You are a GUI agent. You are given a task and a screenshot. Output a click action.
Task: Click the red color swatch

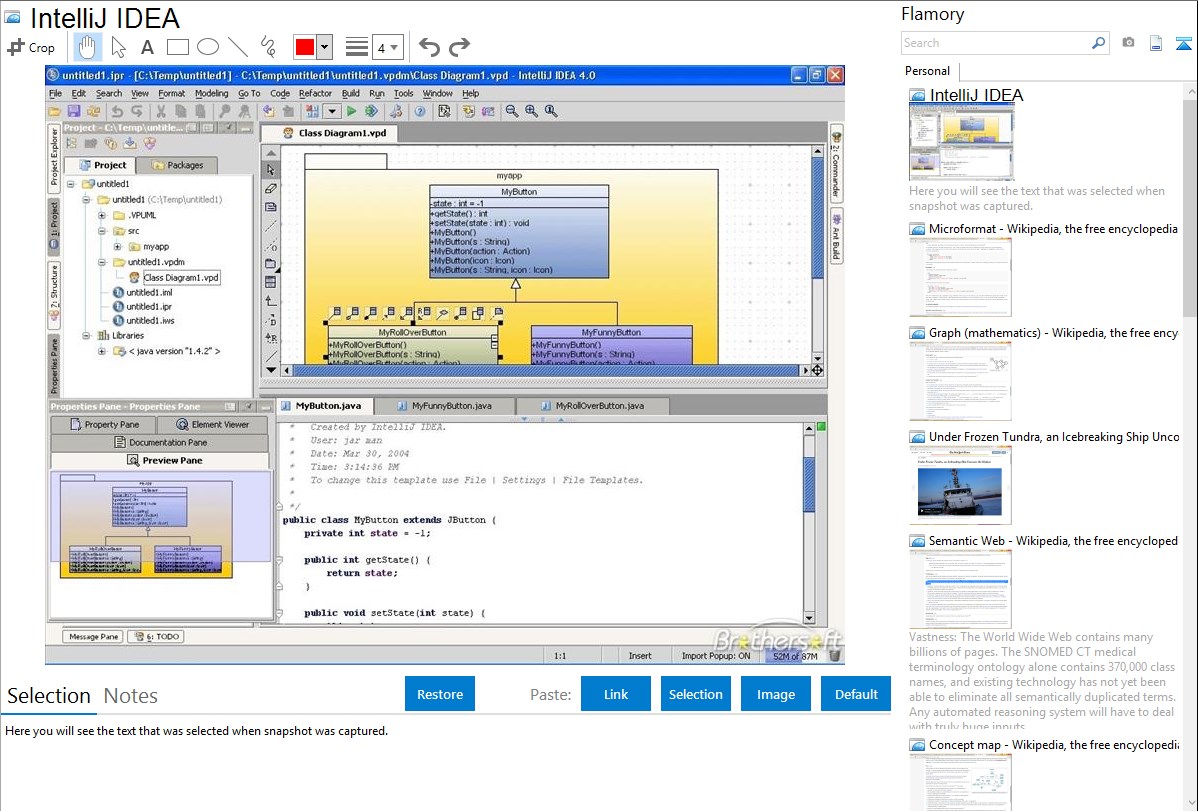305,47
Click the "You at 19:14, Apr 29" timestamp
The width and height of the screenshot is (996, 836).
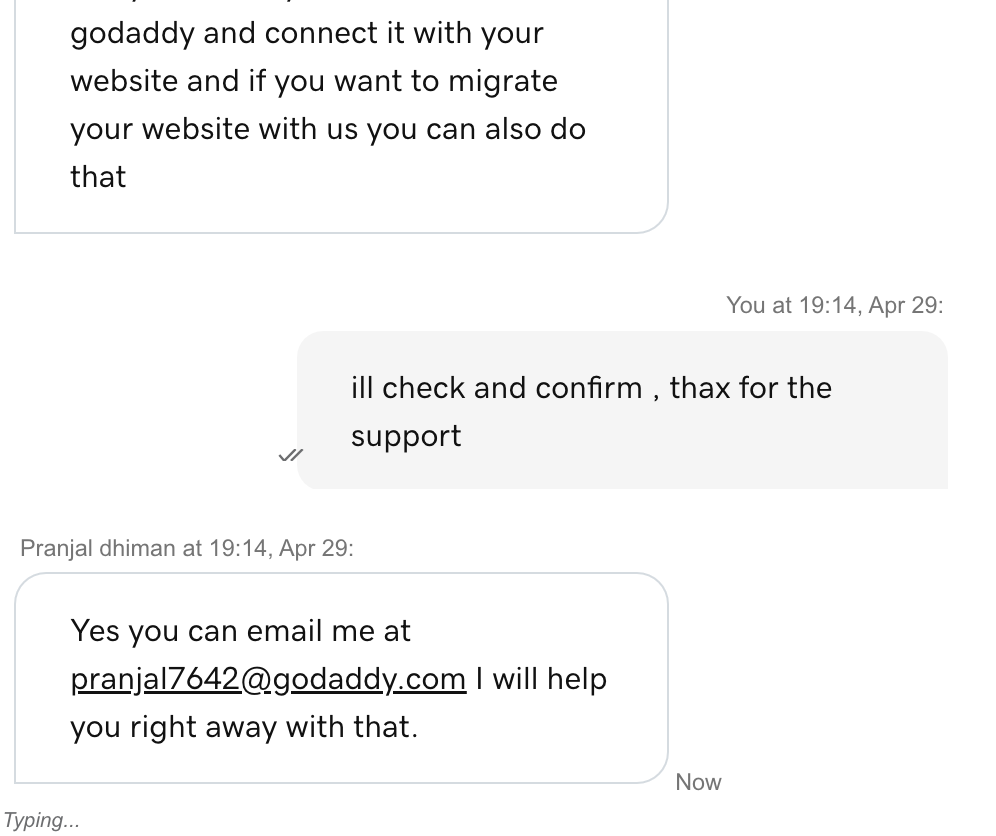point(835,305)
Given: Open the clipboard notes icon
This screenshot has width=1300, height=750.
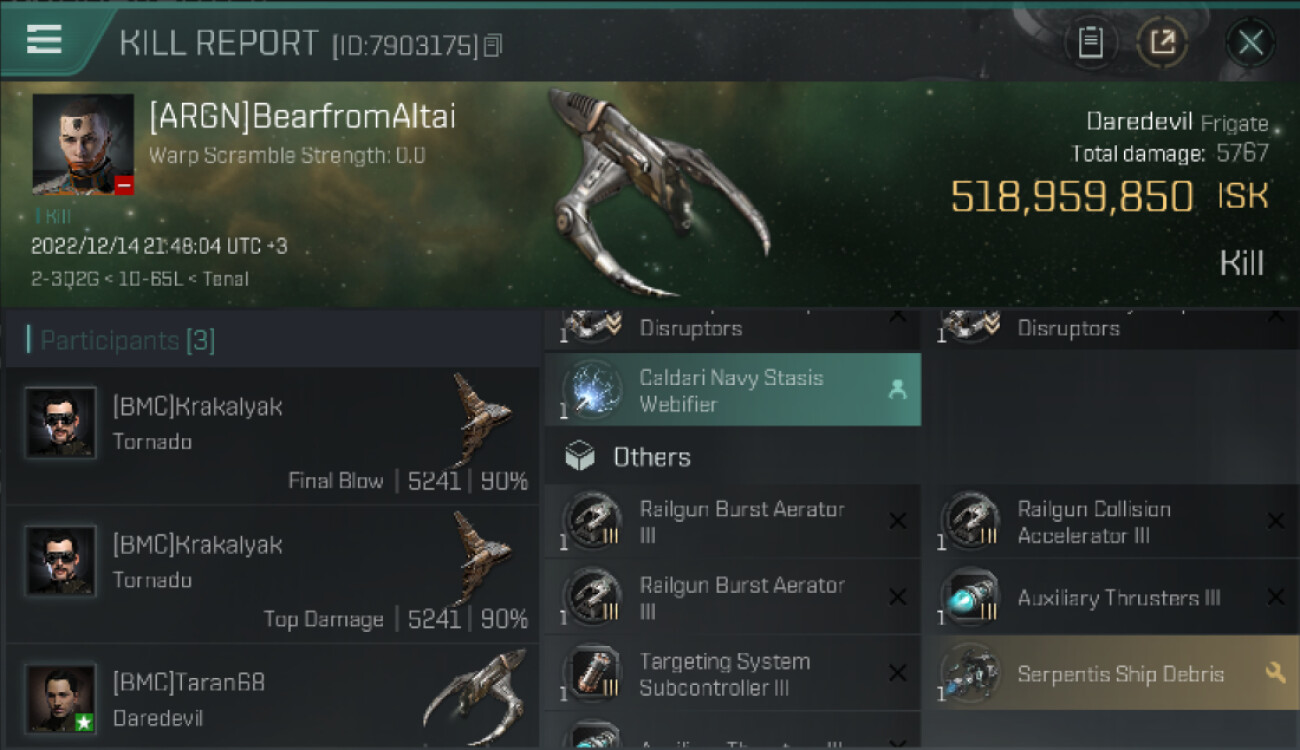Looking at the screenshot, I should [x=1090, y=42].
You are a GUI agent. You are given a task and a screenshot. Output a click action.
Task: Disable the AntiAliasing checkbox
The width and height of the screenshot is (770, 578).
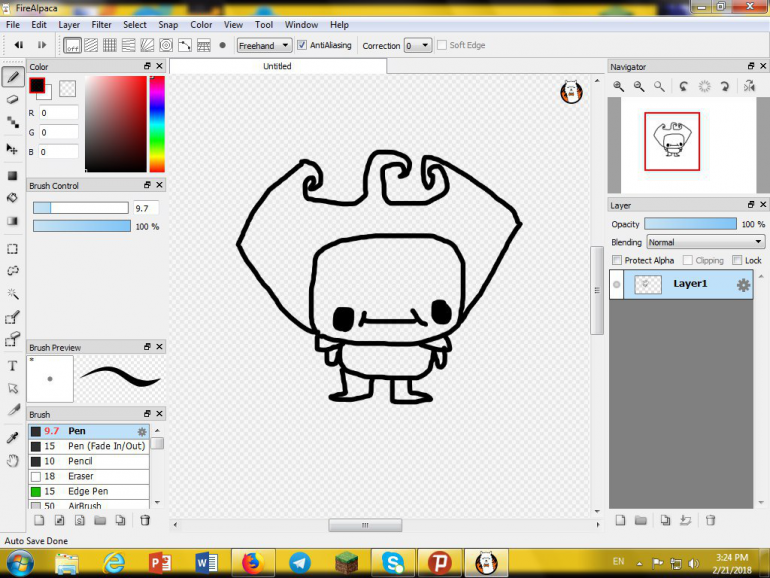(302, 45)
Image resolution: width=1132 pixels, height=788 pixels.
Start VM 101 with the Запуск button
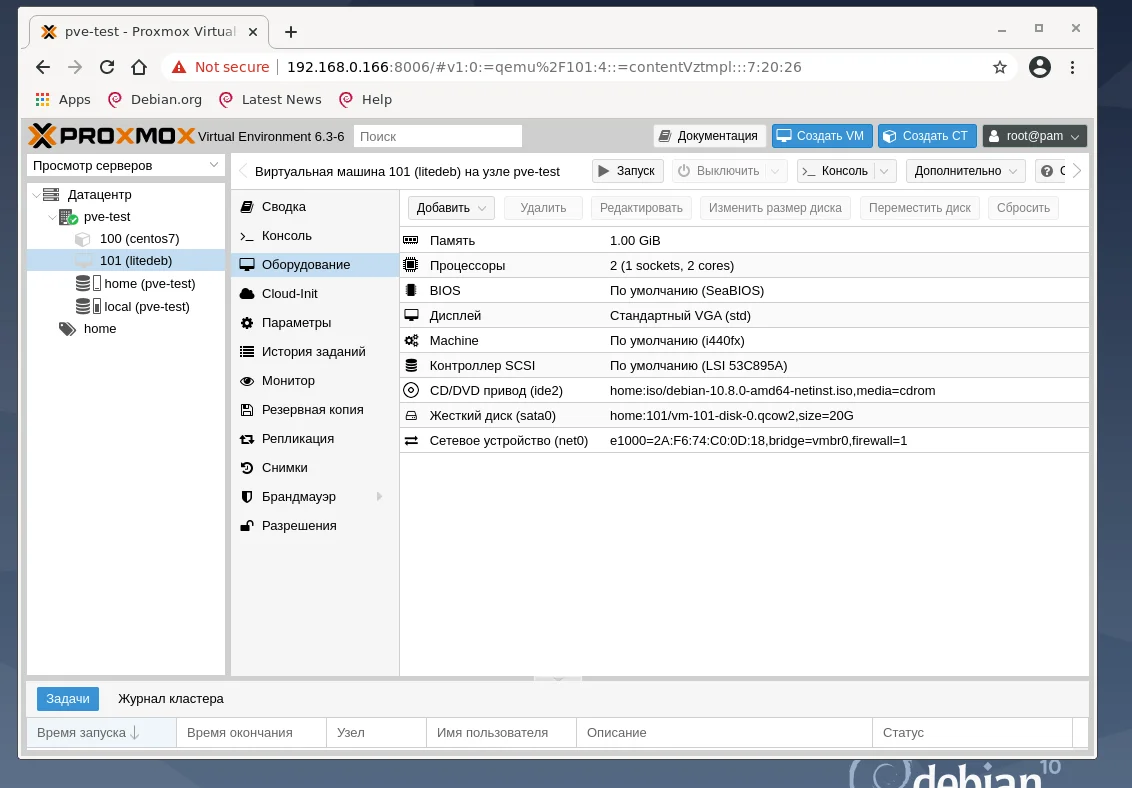627,170
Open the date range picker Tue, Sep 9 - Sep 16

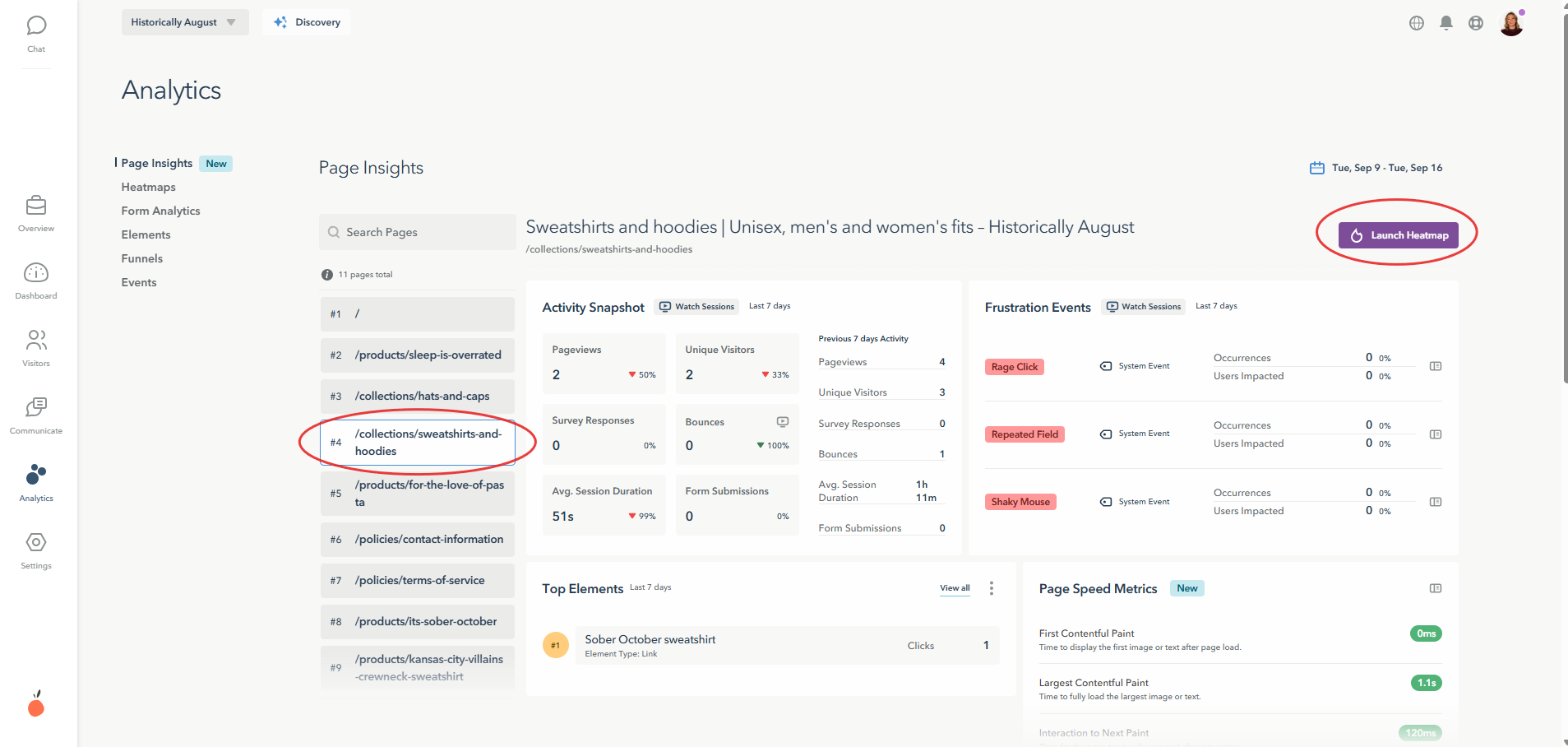(1376, 168)
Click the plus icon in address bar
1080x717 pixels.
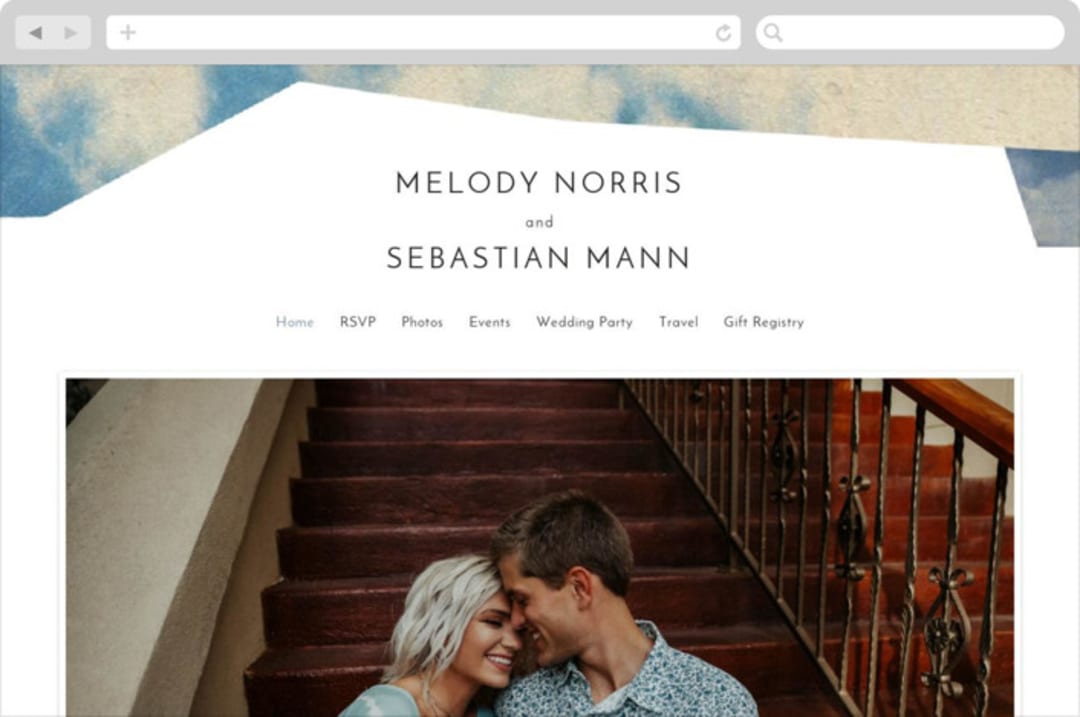[127, 32]
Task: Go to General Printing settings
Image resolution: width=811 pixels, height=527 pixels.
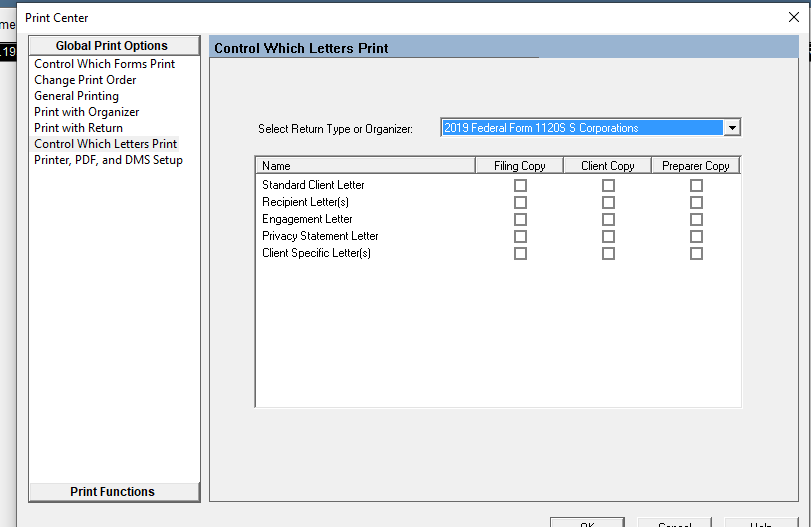Action: coord(76,96)

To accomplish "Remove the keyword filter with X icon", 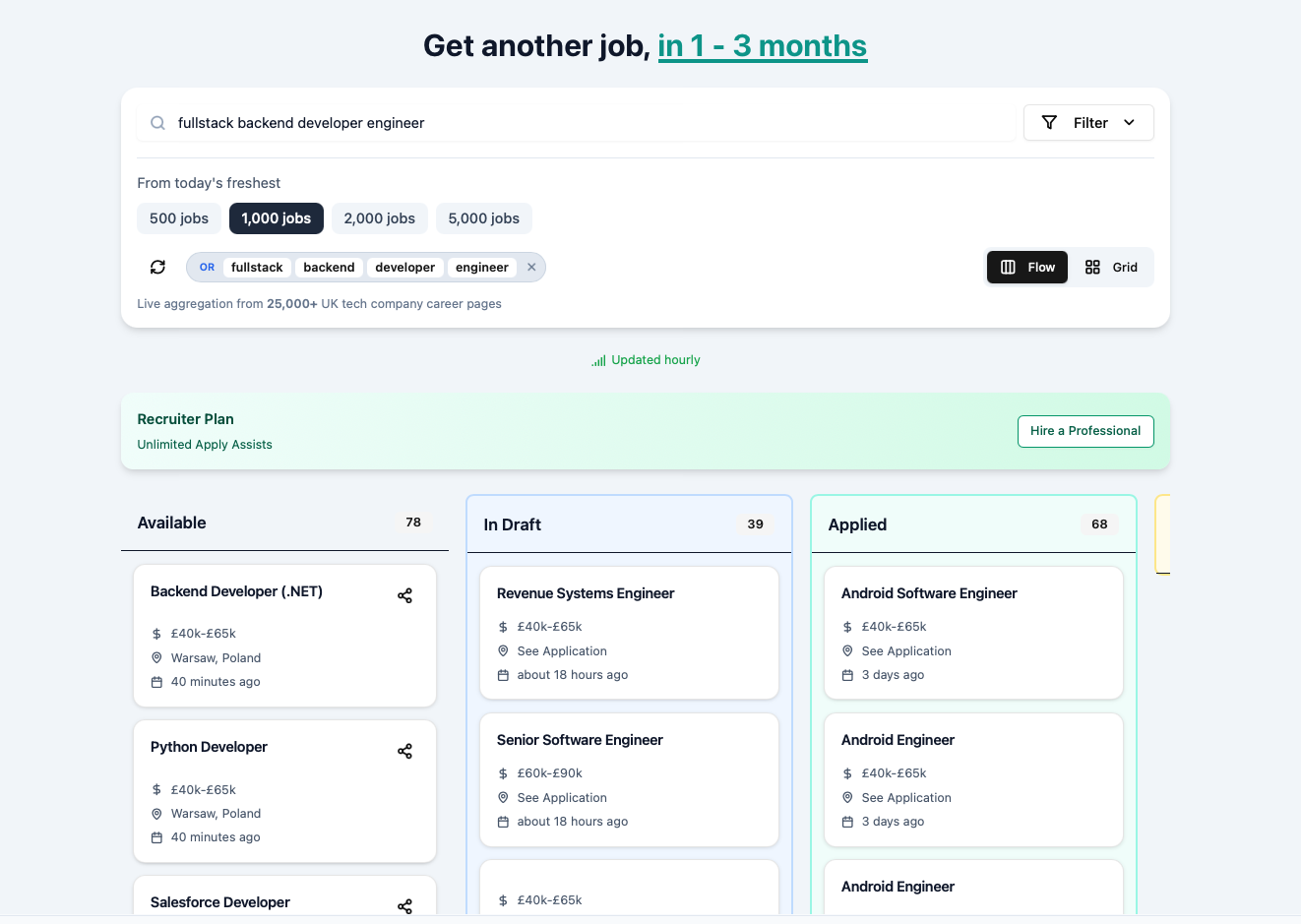I will click(x=531, y=268).
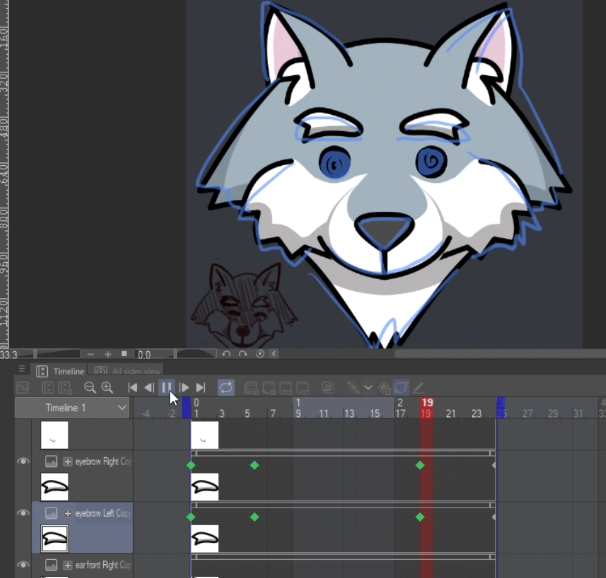Toggle loop playback icon
The image size is (606, 578).
click(x=226, y=387)
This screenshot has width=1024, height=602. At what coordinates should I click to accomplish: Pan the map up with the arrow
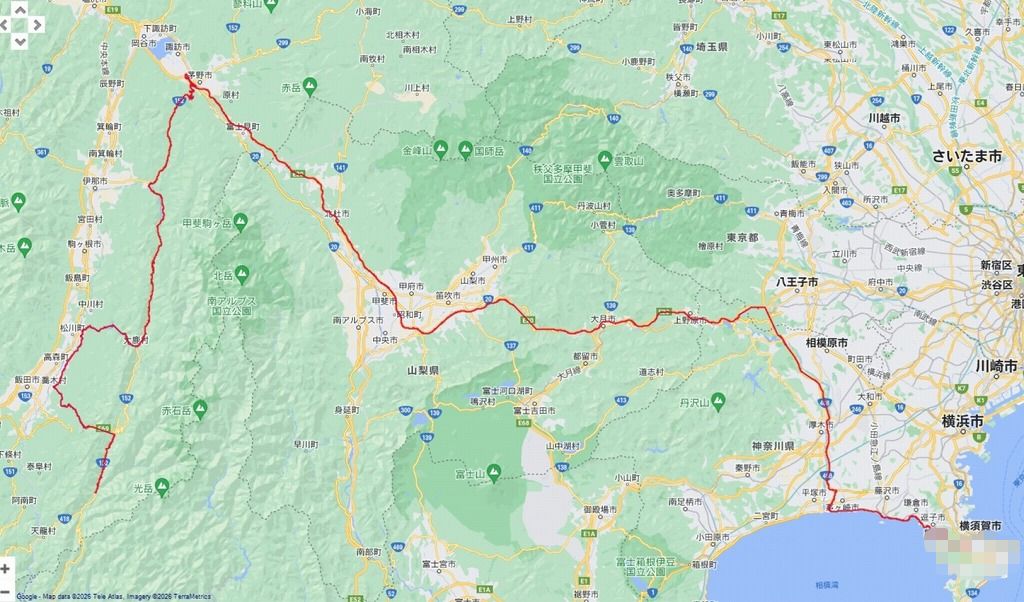[x=19, y=9]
+ + + + + + +
Problem statement: Among the entries above, find the line with "Image resolution: width=1132" and repeat exactly from there through the line with "Task: Go to General Printing settings", leaving out the pictures.

Solution:
Image resolution: width=1132 pixels, height=788 pixels.
Start VM 101 with the Запуск button
627,170
Open the date range picker Tue, Sep 9 - Sep 16

(1376, 168)
Click the plus icon in address bar
1080x717 pixels.
[127, 32]
Task: Go to General Printing settings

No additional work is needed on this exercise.